If you need to be exact use the dateutil module to calculate relative dates

from datetime import datetime
from dateutil.relativedelta import relativedelta

three_yrs_ago = datetime.now() - relativedelta(years=3)

import datetime
datetime.datetime.now() - datetime.timedelta(days=3*365)

Subtracting 365*3 days is wrong, of course--you're crossing a leap year more than half the time.

dt = datetime.now()
dt = dt.replace(year=dt.year-3)
# datetime.datetime(2008, 3, 1, 13, 2, 36, 274276)

ED: To get the leap-year issue right,

def subtract_years(dt, years):
    try:
        dt = dt.replace(year=dt.year-years)
    except ValueError:
        dt = dt.replace(year=dt.year-years, day=dt.day-1)
    return dt

def add_years(dt, years):
	try:
		result = datetime.datetime(dt.year + years, dt.month, dt.day, dt.hour, dt.minute, dt.second, dt.microsecond, dt.tzinfo)
	except ValueError:
		result = datetime.datetime(dt.year + years, dt.month, dt.day - 1, dt.hour, dt.minute, dt.second, dt.microsecond, dt.tzinfo)
	return result

>>> add_years(datetime.datetime.now(), -3)
datetime.datetime(2008, 3, 1, 12, 2, 35, 22000)
>>> add_years(datetime.datetime(2008, 2, 29), -3)
datetime.datetime(2005, 2, 28, 0, 0)

This works to cater for leap year corner cases and non-leap years too. Because, if day = 29 and month = 2 (Feb), a non-leap year would throw a value error because there is no 29th Feb and the last day of Feb would be 28th, thus doing a -1 on the date works in a try-except block.

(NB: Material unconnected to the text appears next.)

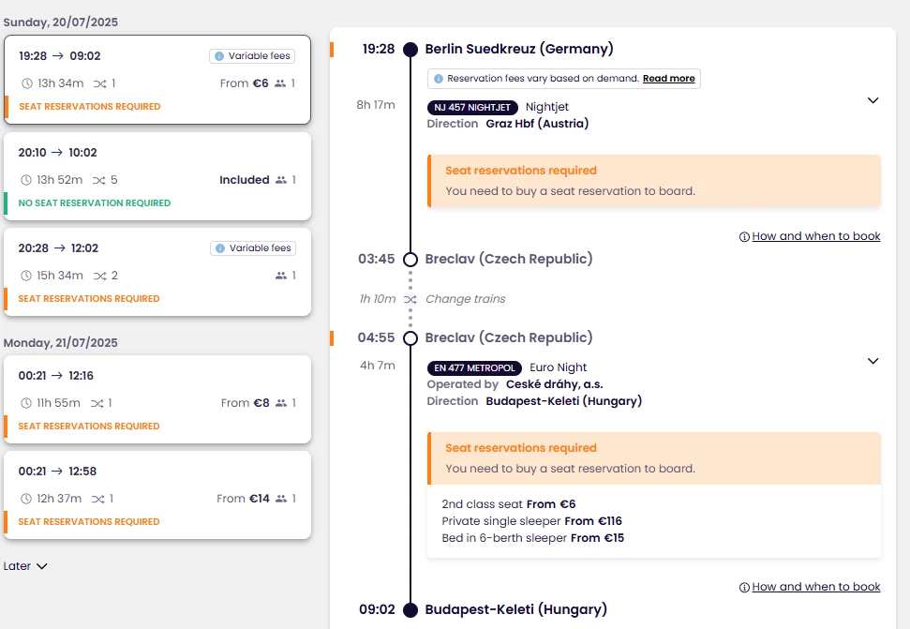
Task: Click passengers icon on 20:28 journey card
Action: point(281,276)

from datetime import datetime

last_year = datetime.today().year - 1
month = datetime.today().month
day = datetime.today().day

try:
    # try returning same date last year
    last_year_date = datetime.strptime(f"{last_year}-{month}-{day}",'%Y-%m-%d').date()
except ValueError: 
    # incase of error due to leap year, return date - 1 in last year
    last_year_date = datetime.strptime(f"{last_year}-{month}-{day-1}",'%Y-%m-%d').date()

print(last_year_date)

In [3]: import datetime as dt

In [4]: today=dt.date.today()

In [5]: three_years_ago=today-dt.timedelta(days=3*365)

In [6]: three_years_ago
Out[6]: datetime.date(2008, 3, 1)

Why not simply do a check for leap year before replacing the year. This does not need any extra package or try:Except.

def years_ago(dt, years):
    if dt.month == 2 and dt.day == 29:
        dt = dt.replace(day=28)

    return dt.replace(year=dt.year - years)